◆ WORK TO COMPLETE: What is needed is an exact reproduction of the lines in the records below, starting at the line with "Instruction: Enable the anti-aliased checkbox" and ending at the line with "The image size", both included, and nothing else; pictures stay out.

[Opening DATA FOR THIS TASK section]

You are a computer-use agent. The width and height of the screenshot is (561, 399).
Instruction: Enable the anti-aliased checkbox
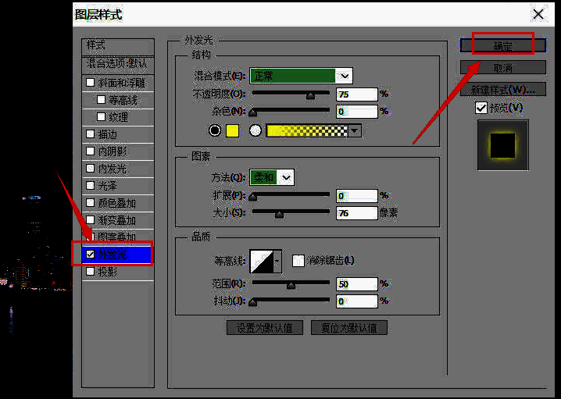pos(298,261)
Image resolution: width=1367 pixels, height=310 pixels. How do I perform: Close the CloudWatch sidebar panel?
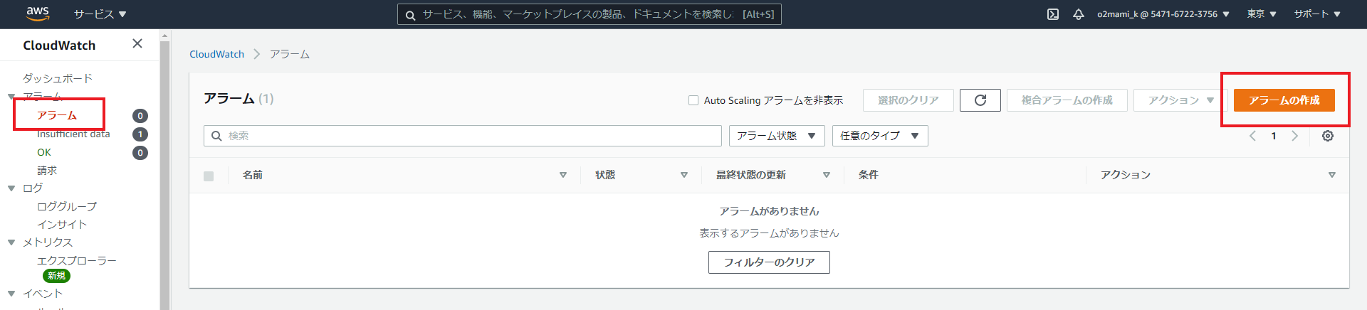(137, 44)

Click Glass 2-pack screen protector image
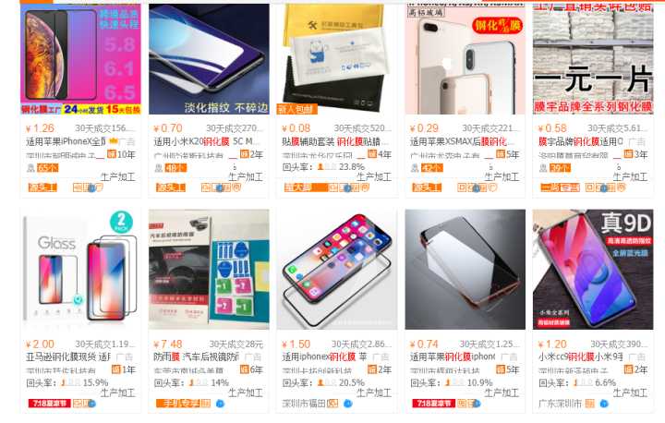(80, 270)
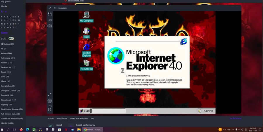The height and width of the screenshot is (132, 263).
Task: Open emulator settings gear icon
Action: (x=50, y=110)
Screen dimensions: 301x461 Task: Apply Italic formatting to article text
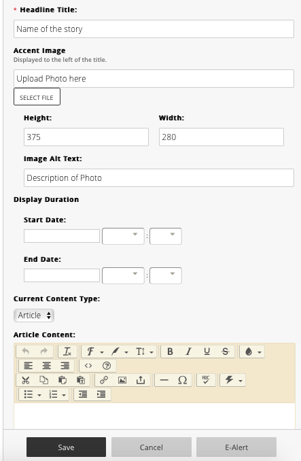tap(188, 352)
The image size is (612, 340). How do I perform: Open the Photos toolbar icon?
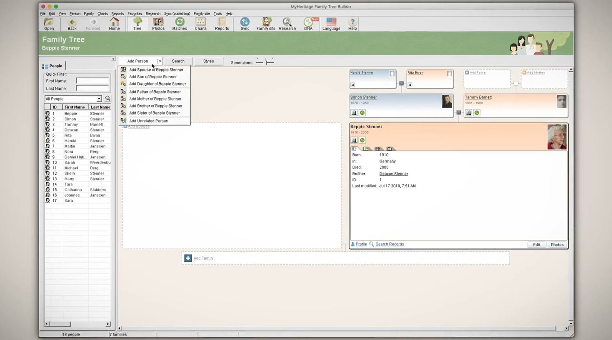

[Closing DATA FOR THIS TASK section]
[Opening DATA FOR THIS TASK section]

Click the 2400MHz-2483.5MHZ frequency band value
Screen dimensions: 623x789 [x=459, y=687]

[Closing DATA FOR THIS TASK section]

◆ RESULT BELOW:
Instruction: Enable the anti-aliased checkbox
pos(298,261)
Image resolution: width=1367 pixels, height=310 pixels. How do I perform: Close the CloudWatch sidebar panel?
(137, 44)

Click Glass 2-pack screen protector image
(80, 270)
The height and width of the screenshot is (132, 263).
Task: Open emulator settings gear icon
Action: (x=50, y=110)
Screen dimensions: 301x461 Task: Apply Italic formatting to article text
tap(188, 352)
The image size is (612, 340). How do I perform: Open the Photos toolbar icon?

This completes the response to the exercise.